DIRECTIONS ▸ Scan the data below for the string "chevron". Copy every line where it appears.

RECORDS TO PROCESS ▸
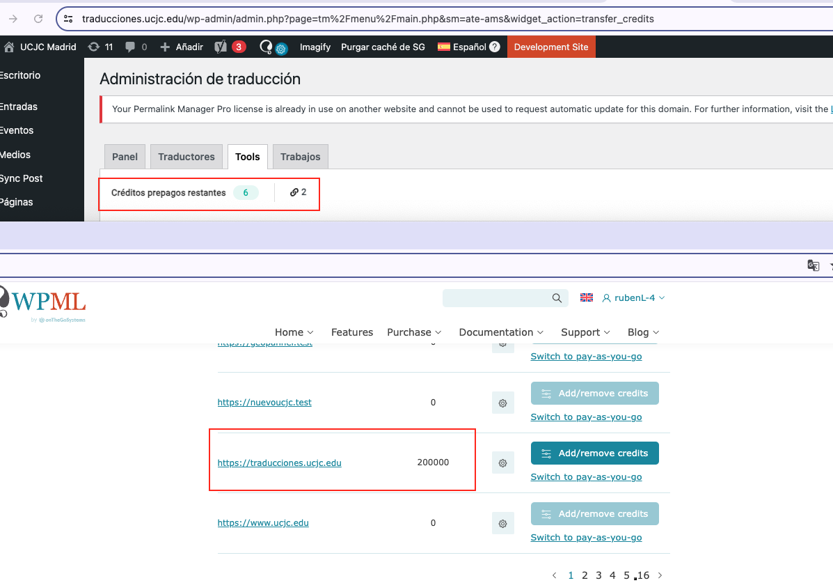Expand the Purchase menu
Image resolution: width=833 pixels, height=583 pixels.
(414, 332)
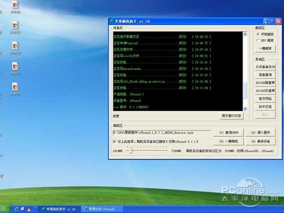284x213 pixels.
Task: Open the topmost desktop file icon
Action: point(15,5)
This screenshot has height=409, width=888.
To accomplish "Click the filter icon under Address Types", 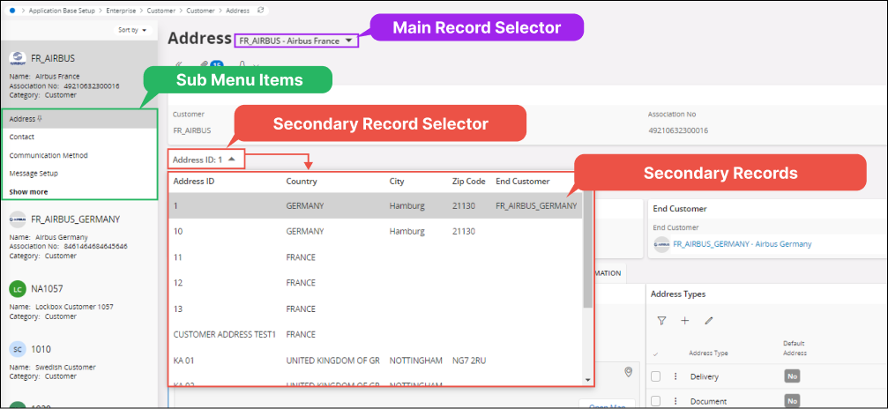I will pyautogui.click(x=661, y=321).
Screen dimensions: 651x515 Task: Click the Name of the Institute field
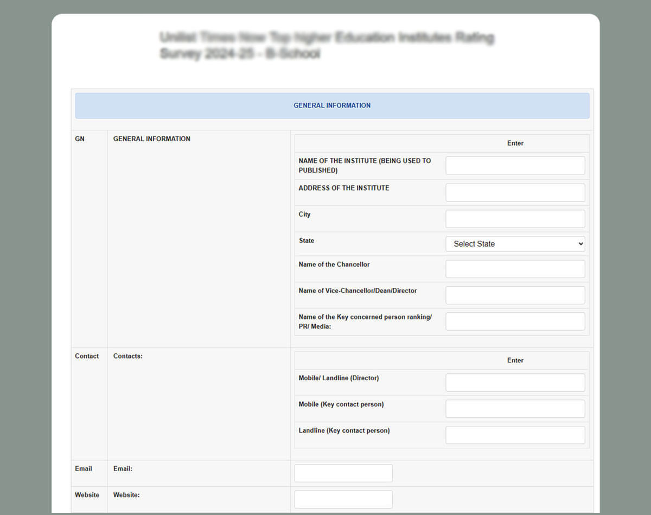tap(515, 166)
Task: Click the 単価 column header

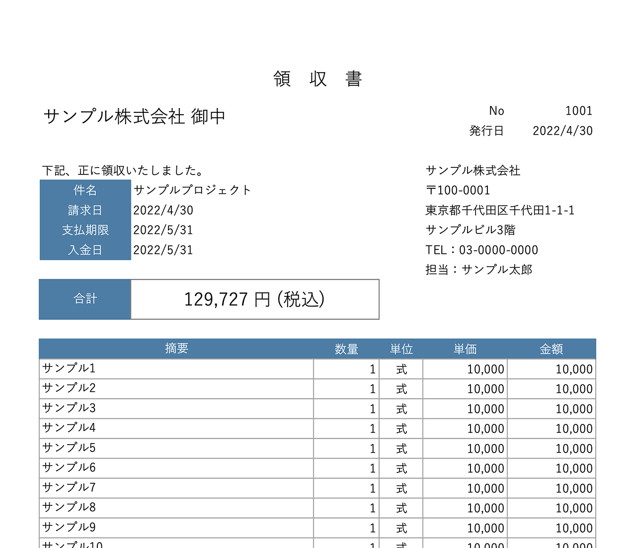Action: [x=464, y=348]
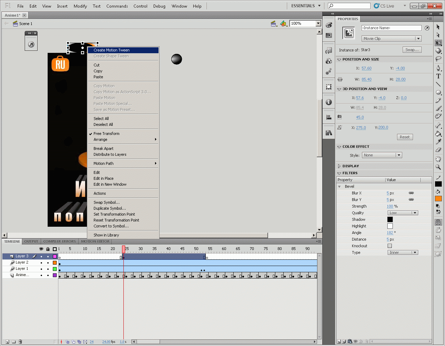Click the black Shadow color swatch

click(390, 219)
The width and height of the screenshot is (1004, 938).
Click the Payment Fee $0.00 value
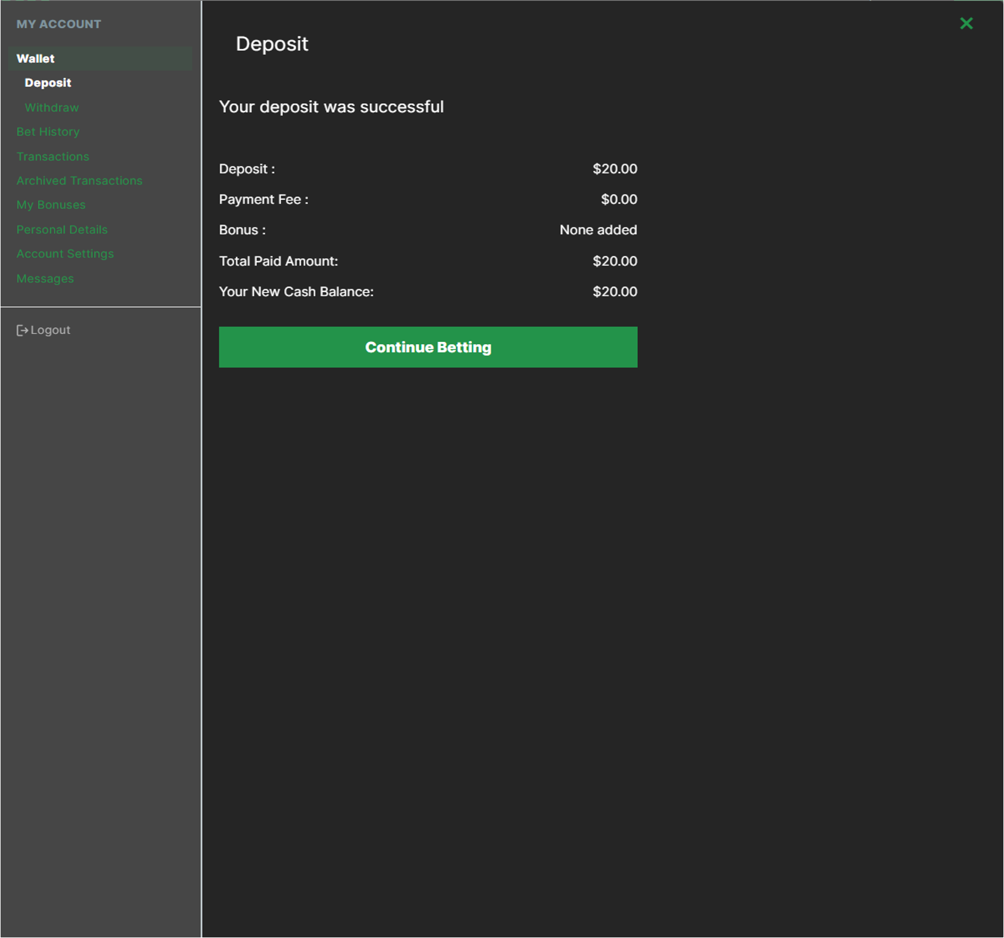point(618,199)
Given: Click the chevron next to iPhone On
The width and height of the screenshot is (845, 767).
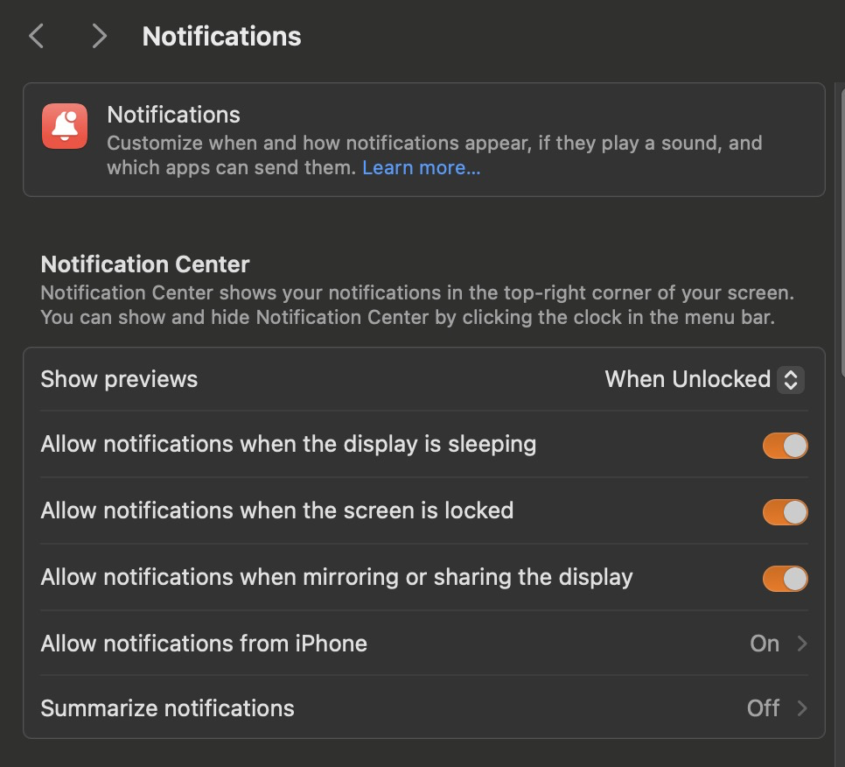Looking at the screenshot, I should [x=802, y=644].
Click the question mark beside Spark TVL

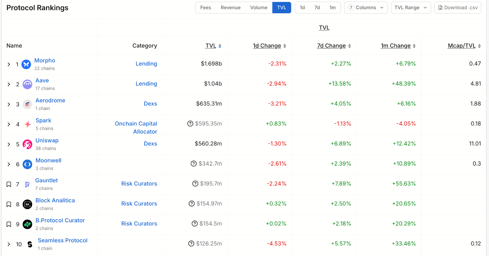[x=190, y=124]
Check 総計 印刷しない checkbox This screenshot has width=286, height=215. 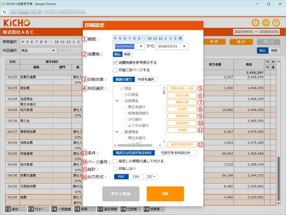point(115,169)
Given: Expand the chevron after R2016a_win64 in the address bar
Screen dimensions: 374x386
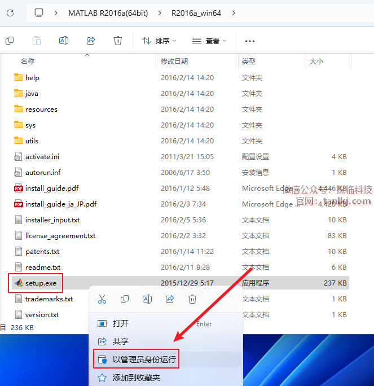Looking at the screenshot, I should coord(234,12).
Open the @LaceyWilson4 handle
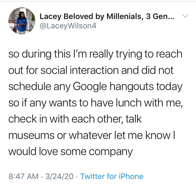 (68, 26)
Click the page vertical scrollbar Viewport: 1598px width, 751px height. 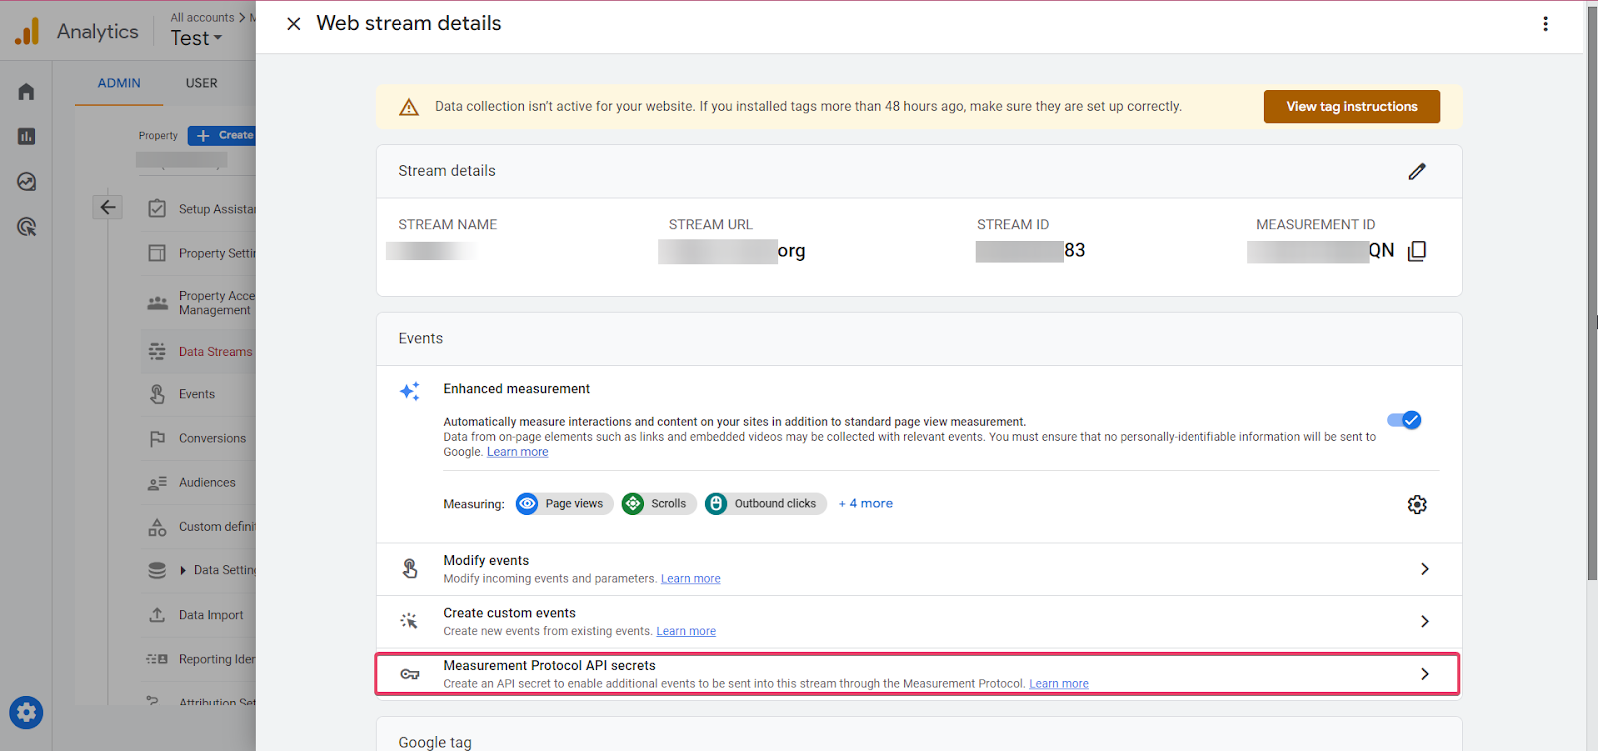pos(1592,300)
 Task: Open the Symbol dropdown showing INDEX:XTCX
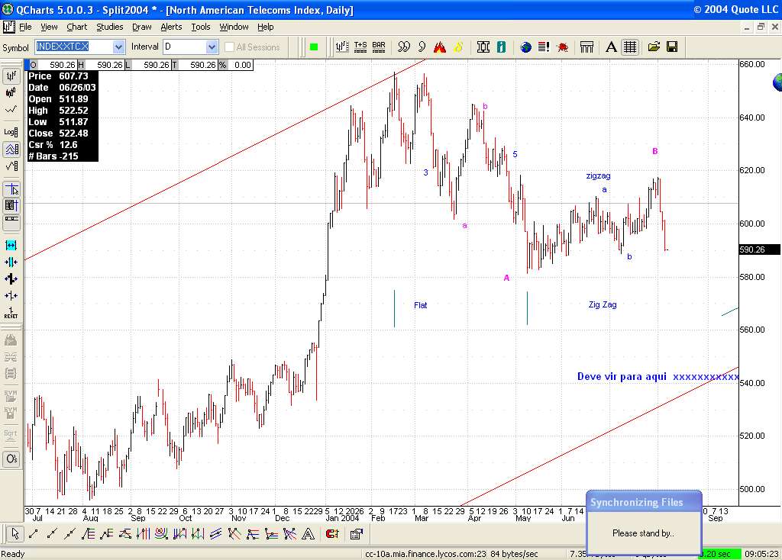pyautogui.click(x=119, y=47)
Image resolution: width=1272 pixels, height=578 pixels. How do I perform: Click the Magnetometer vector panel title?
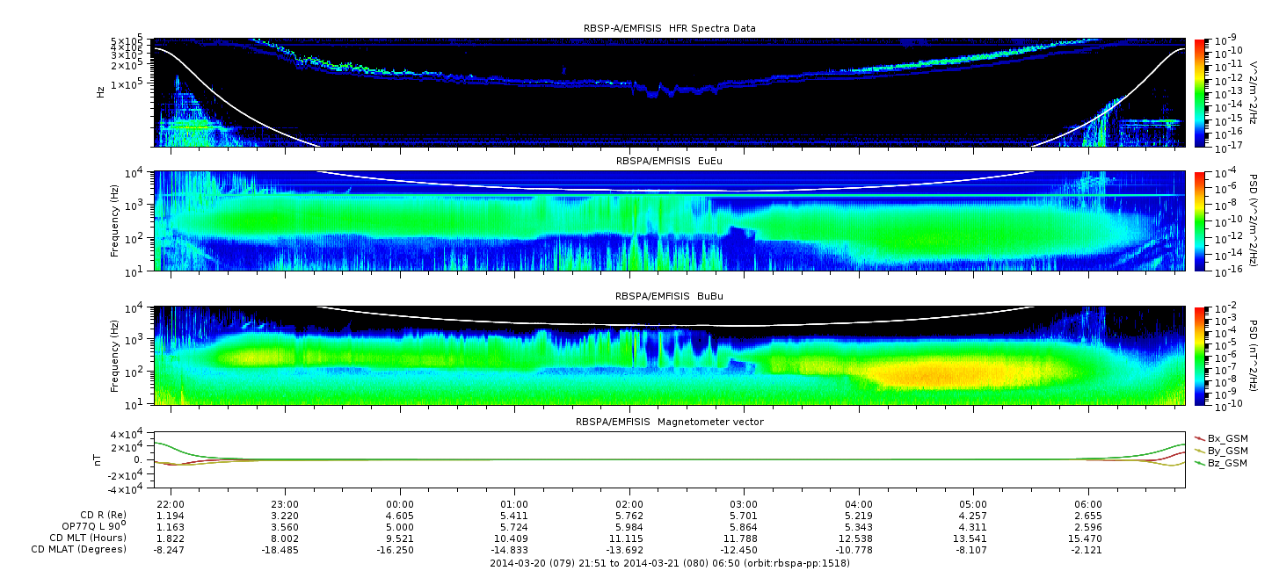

SOLUTION BELOW ▸
Given: Click the chevron next to iPhone On
Given: Expand the chevron after R2016a_win64 in the address bar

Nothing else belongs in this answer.